From the point of view of the official Moghul historians, Kamran was an unmitigated traitor and villain, and he was a certainly far less attractive than his gentle older brother. But it is likely that in his own mind he was behaving within his rights. The tradition among the descendants of both Jenghiz Khan and Timur had been for sons to divide their inheritance and then, within certain agreed limits such as those which probably prevented Kamran from killing Akbar, to struggle to increase their share. On this basis Kamran, who had originally been given the province of Kabul, would have felt every justification in keeping his dispossessed brother out; and Humayun would have found it unthinkable, as he evidently did, to execute Kamran for treachery.

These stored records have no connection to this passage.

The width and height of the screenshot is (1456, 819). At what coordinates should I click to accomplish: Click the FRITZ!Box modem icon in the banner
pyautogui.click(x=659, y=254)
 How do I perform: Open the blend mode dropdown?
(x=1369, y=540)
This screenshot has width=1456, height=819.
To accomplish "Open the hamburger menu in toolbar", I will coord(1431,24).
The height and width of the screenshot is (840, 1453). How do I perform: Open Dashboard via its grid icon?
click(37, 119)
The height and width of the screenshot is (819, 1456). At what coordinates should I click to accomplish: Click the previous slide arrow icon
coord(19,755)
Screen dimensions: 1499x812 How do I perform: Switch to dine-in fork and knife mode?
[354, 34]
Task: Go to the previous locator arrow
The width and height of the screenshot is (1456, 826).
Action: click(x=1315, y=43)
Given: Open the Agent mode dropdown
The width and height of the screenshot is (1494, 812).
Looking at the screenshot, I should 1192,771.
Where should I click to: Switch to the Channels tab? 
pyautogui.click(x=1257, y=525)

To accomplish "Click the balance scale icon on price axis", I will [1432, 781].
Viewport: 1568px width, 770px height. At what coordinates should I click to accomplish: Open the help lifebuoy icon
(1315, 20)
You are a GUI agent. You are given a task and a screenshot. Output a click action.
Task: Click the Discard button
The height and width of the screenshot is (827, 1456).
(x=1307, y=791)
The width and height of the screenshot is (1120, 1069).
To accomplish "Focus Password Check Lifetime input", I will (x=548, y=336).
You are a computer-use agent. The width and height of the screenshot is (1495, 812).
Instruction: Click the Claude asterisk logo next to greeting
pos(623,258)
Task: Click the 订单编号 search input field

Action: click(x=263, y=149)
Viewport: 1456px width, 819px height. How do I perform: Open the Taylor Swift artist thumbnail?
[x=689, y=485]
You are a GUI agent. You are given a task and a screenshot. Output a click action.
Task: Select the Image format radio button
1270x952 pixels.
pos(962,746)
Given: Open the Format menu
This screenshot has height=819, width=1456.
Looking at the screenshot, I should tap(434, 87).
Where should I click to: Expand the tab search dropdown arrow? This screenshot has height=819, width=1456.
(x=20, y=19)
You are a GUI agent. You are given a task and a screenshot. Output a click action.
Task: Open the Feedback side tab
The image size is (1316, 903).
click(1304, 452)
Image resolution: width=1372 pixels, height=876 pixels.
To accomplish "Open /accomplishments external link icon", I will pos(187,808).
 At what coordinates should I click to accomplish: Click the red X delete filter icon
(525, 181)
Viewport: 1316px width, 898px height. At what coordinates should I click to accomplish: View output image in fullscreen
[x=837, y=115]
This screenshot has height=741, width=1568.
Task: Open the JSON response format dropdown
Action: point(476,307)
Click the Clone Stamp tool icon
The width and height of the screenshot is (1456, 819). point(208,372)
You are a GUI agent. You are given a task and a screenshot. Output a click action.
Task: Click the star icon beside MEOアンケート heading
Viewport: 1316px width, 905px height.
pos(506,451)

But Kamran was following an older nomadic tradition of the Mongols and Turks, whereas Humayun was being forced into the ways of strong centralized kingdoms, such as existed in India and Persia, where inheritance of the whole by one ruler was the established system. Without the accompanying principle of primogeniture this leads almost inevitably to fratricide in the struggle after each king's death: so, for example, Humayun's enemy, Sultan Bahadur of Gujarat, had systematically set about exterminating his brothers after winning the throne in 1526 and Sultan Mohammed of Turkey murdered no fewer than nineteen of his brothers on his accession in 1595, a simple fact of history which astounded Akbar when he heard it. In centralized kingdoms such ruthlessness was the norm.
It was Humayun's misfortune that he grew up in one system but needed to operate another, though it is doubtful whether he would by nature have been capable of the cold-blooded murder of his brothers. Fortunately for his family's future empire in India, his son and grandson inherited the throne with no brothers capable of making a strong rival claim. But after them the fraternal struggles for the Moghul empire were to prove as ruthless as any.
- Bamber Gascoigne (The Great Moghuls, pages 53-54). Bolded emphases added, and paragraph structure reformatted to avoid a wall of text.